La Jolla Pharmaceutical Company (NASDAQ:LJPC) is picking up some end of the week strength this week on some fresh news in the biotechnology space. The company announced after hours that the Food and Drug Administration (FDA) in the US has approved one of its lead development assets and markets are piling into its stock ahead of year end on the back of the news.
Here’s what happened.
The drug in question is called GiaprezaTM, or angiotensin II, and it’s targeting an indication of increasing blood pressure in adults with septic or other distributive shock. When patients go into septic shock, their blood pressure drops to a dangerously low level after an infection. The reduced blood pressure translates to a reduction in the amount of blood and oxygen that reaches the body’s organs which, in turn, stops them working properly.
GiaprezaTM is added to conventional treatment in the space and, in some pretty widespread late stage trials, proved that it could result in an across-the-board increase in blood pressure.
So what just happened?
The FDA has approved the drug, as noted, and La Jolla is up around 15% after hours (and a little bit more during premarket activity on Friday.
This is great for the company and its shareholders but there’s a wider arc here that’s worth touching on. This marks the fifth FDA approval to have hit press this week alone. It’s been a pretty well known fact over the last six months (maybe a little bit more) that policymakers in the US have been pushing the FDA to speed up its review process for new drugs.
This late spate of approvals not only makes 2017 a record year for regulatory approvals on new drugs, it puts the agency well past the post. When you combine this with the fact that most of the recent approvals have come in early (as compares to the expected PDUFA dates for each) then it really underlines the idea that the FDA has made an effort to comply with policymaker requests.
Of course, this can be a double edged sword. If the decisions prove smart ones, no one will complain – the patient populations get new drugs, the company gets a new revenue source and shareholders get a boost I the value of their portfolio.

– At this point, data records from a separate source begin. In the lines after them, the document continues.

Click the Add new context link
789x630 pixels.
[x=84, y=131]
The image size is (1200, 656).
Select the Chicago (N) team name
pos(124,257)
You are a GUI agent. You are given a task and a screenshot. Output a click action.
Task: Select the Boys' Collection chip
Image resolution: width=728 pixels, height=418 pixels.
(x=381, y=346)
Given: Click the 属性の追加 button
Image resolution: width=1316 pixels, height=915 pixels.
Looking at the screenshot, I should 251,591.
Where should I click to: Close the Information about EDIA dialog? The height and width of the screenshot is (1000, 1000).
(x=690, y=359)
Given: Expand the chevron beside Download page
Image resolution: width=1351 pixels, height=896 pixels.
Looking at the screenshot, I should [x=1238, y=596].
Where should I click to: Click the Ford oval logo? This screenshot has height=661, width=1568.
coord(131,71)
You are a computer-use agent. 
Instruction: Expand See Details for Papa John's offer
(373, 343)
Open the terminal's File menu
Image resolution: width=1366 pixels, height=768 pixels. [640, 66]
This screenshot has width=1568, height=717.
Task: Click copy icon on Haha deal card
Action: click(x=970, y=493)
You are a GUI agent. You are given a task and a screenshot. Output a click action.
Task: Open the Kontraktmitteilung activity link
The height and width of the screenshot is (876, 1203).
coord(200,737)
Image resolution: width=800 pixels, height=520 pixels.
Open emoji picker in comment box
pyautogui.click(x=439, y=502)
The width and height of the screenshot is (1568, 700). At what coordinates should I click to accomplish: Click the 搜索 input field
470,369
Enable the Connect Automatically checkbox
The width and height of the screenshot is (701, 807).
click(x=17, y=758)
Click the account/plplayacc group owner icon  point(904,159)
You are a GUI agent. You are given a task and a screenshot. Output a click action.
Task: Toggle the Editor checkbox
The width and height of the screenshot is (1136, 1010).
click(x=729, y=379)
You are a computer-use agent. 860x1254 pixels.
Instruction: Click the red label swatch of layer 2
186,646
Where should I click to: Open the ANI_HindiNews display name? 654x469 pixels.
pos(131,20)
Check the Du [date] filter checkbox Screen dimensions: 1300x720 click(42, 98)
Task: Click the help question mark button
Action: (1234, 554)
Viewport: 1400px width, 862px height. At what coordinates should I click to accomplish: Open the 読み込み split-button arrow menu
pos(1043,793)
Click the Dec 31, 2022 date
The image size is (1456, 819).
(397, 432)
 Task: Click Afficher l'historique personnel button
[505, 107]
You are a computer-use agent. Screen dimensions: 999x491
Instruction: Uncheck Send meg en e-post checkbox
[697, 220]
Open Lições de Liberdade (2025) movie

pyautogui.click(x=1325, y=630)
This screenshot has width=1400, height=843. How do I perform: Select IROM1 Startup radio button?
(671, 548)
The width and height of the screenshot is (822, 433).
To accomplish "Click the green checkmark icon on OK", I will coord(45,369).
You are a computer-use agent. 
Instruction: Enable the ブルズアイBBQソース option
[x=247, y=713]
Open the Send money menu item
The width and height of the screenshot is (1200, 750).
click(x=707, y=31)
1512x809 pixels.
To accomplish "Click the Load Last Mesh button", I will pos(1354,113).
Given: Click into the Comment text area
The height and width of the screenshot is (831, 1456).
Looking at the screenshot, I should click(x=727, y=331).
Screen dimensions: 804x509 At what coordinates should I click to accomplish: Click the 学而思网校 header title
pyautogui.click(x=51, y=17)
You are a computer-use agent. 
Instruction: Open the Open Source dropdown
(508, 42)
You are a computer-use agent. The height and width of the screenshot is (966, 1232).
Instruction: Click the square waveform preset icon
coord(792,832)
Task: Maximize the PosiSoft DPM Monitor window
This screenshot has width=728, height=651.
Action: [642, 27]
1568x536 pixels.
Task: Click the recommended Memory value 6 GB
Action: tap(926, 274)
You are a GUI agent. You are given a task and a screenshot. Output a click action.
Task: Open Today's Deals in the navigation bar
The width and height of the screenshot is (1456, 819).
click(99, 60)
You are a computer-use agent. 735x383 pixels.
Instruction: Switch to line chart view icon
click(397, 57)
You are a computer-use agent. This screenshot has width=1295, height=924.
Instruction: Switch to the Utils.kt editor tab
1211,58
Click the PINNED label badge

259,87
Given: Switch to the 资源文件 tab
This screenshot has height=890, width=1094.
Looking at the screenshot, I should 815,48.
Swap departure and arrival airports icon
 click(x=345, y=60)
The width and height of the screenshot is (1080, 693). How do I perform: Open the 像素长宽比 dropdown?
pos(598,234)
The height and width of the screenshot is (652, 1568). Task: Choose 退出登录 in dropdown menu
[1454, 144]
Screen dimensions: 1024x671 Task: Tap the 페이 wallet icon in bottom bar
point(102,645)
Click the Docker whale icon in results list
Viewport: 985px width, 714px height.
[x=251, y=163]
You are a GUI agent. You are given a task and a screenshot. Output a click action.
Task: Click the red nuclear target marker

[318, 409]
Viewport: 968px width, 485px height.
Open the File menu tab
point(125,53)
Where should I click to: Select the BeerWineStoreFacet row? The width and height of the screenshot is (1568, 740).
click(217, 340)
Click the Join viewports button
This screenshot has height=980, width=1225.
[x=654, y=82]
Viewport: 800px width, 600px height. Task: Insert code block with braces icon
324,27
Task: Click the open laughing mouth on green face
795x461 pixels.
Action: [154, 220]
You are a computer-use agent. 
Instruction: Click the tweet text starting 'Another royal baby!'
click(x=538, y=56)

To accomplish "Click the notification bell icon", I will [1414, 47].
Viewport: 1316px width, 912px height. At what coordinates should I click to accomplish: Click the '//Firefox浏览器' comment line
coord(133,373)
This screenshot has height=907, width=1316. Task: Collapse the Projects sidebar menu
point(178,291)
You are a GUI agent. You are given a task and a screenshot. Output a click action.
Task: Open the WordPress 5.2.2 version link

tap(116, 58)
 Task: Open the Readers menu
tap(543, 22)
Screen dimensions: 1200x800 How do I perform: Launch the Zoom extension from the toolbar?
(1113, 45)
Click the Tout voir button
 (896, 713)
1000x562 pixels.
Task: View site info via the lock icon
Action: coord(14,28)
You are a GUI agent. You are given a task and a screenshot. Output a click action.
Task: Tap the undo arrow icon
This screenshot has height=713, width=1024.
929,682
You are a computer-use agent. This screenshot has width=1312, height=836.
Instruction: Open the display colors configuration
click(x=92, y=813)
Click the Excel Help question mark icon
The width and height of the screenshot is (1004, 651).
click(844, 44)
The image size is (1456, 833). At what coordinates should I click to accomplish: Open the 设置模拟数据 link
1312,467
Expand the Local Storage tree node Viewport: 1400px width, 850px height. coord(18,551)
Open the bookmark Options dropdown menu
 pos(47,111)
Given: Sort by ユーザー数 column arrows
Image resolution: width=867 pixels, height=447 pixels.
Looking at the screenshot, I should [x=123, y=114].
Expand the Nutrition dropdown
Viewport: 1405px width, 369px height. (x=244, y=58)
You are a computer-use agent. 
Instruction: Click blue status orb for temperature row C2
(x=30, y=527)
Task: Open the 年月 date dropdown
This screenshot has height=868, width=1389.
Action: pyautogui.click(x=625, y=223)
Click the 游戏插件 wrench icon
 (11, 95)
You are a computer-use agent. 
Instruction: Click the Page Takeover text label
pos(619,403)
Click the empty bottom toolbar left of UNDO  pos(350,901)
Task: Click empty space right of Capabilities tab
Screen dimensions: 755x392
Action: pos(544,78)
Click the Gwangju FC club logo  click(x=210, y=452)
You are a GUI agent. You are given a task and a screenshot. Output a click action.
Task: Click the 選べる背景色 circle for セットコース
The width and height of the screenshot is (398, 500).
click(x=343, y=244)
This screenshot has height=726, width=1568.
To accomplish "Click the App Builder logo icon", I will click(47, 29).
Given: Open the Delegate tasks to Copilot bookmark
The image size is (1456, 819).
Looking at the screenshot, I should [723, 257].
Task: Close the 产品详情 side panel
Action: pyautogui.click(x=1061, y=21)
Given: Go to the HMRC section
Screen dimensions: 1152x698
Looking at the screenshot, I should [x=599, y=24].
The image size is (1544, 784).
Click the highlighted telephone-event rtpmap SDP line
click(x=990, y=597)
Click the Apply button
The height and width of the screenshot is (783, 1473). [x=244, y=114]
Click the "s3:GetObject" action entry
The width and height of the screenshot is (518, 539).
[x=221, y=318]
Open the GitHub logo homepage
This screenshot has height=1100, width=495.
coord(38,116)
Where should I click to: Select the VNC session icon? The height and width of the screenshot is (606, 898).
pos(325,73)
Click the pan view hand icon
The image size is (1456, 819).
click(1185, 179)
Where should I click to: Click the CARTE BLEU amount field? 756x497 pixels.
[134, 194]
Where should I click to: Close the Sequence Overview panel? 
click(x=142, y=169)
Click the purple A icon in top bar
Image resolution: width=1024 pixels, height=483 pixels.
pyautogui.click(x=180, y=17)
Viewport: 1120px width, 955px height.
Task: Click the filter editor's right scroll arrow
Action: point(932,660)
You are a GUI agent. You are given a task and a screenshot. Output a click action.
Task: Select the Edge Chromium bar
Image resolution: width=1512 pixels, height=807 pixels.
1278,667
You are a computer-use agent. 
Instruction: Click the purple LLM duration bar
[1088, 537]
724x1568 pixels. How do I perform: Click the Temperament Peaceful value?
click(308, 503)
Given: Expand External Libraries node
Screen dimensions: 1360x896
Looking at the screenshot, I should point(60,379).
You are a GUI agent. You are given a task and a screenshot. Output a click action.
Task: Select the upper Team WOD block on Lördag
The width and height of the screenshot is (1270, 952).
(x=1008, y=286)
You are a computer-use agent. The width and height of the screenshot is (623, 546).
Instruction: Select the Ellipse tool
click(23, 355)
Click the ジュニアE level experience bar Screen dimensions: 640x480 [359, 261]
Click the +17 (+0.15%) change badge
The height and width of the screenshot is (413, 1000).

If one of these decisions proves hasty, however (say, for example, some unexpected safety issues arise longer term for one of the drugs that the agency just rushed to approve) it could derail the accelerated approval push.
Anyway, right now, it looks like it’s a good thing. We’re going to be watching the commercialization programs carefully heading into 2018 to make sure things stay that way. La Jolla expects to launch its fresh blood pressure raising asset as part of a US commercial push during the first quarter of next year.
Next up on today’s list is Biogen Inc. (NASDAQ:BIIB).
This one is not quite as positive a bit of news for the company in question and its shareholders as was the La Jolla news outlined above.
During the session yesterday, Biogen announced that an Independent Data Monitoring Committee had determined that a phase II trial that was set up to investigate a drug called BAN2401 for the treatment of Alzheimer’s disease, did not meet the criteria for success based on a Bayesian analysis at 12 months as the primary endpoint.
This is a disappointment for the company and markets are selling off on the news but, when you take a step back, it’s not as bad as it seems.
The trial in question wont actually complete until 18 months post-dosing (so, another six months from the recent analysis) and these sorts of drugs generally take 18 months to show any real impact. Biogen set up this 12-month analysis as a sort of moon shot, with the hope that it could get started on a phase III trial ahead of time and – in turn – save on some development capital.
As such, while the data didn’t meet the endpoint at this time, not everyone expected it to and it doesn’t really say much about the chances of success when the trial closes out against its 18-month timeframe.
Data will hit press at the end of summer, 2018.